[start]

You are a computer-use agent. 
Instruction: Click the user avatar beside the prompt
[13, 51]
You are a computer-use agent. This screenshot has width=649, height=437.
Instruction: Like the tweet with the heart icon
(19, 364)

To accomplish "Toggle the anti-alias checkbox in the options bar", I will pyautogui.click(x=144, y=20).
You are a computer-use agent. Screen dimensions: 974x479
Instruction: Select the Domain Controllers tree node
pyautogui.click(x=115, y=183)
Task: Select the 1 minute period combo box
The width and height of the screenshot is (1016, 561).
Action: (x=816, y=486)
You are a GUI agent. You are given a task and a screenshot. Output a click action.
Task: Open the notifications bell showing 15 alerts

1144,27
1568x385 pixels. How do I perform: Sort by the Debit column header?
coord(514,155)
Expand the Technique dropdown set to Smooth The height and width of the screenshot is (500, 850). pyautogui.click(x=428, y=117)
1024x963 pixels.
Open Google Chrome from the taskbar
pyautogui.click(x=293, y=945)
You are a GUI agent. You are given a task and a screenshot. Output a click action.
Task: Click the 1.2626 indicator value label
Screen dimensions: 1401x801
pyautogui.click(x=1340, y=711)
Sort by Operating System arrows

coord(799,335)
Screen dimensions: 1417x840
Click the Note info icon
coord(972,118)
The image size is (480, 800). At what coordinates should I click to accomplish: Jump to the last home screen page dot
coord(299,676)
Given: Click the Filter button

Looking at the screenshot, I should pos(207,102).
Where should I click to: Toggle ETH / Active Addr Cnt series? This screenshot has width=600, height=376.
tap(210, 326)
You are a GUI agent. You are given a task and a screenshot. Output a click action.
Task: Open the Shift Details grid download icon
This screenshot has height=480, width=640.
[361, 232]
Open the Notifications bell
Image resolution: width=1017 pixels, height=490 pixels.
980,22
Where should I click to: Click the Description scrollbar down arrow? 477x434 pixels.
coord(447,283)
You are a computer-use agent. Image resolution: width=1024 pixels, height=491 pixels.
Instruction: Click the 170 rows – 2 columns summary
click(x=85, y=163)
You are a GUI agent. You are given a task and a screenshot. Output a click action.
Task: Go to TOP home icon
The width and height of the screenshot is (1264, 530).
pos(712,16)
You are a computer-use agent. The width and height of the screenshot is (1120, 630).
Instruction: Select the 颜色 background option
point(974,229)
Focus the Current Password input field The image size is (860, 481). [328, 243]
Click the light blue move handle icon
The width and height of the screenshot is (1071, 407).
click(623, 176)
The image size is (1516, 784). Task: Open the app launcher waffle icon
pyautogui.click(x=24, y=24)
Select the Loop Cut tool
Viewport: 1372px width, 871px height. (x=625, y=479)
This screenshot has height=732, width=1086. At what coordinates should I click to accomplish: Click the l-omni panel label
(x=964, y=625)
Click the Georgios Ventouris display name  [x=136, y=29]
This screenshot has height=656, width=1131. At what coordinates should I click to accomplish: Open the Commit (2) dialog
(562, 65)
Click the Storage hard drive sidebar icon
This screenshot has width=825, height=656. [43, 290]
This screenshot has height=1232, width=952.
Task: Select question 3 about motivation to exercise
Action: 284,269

[end]

--- The exercise ---
Could you recast the entries as a numbered list, starting with the line that contains "Click the Georgios" and running through the end of the entries, with blank lines left out?

--- Solved problem ---
1. Click the Georgios Ventouris display name  [x=136, y=29]
2. This screenshot has height=656, width=1131. At what coordinates should I click to accomplish: Open the Commit (2) dialog
3. (562, 65)
4. Click the Storage hard drive sidebar icon
5. This screenshot has width=825, height=656. [43, 290]
6. This screenshot has height=1232, width=952.
7. Task: Select question 3 about motivation to exercise
8. Action: 284,269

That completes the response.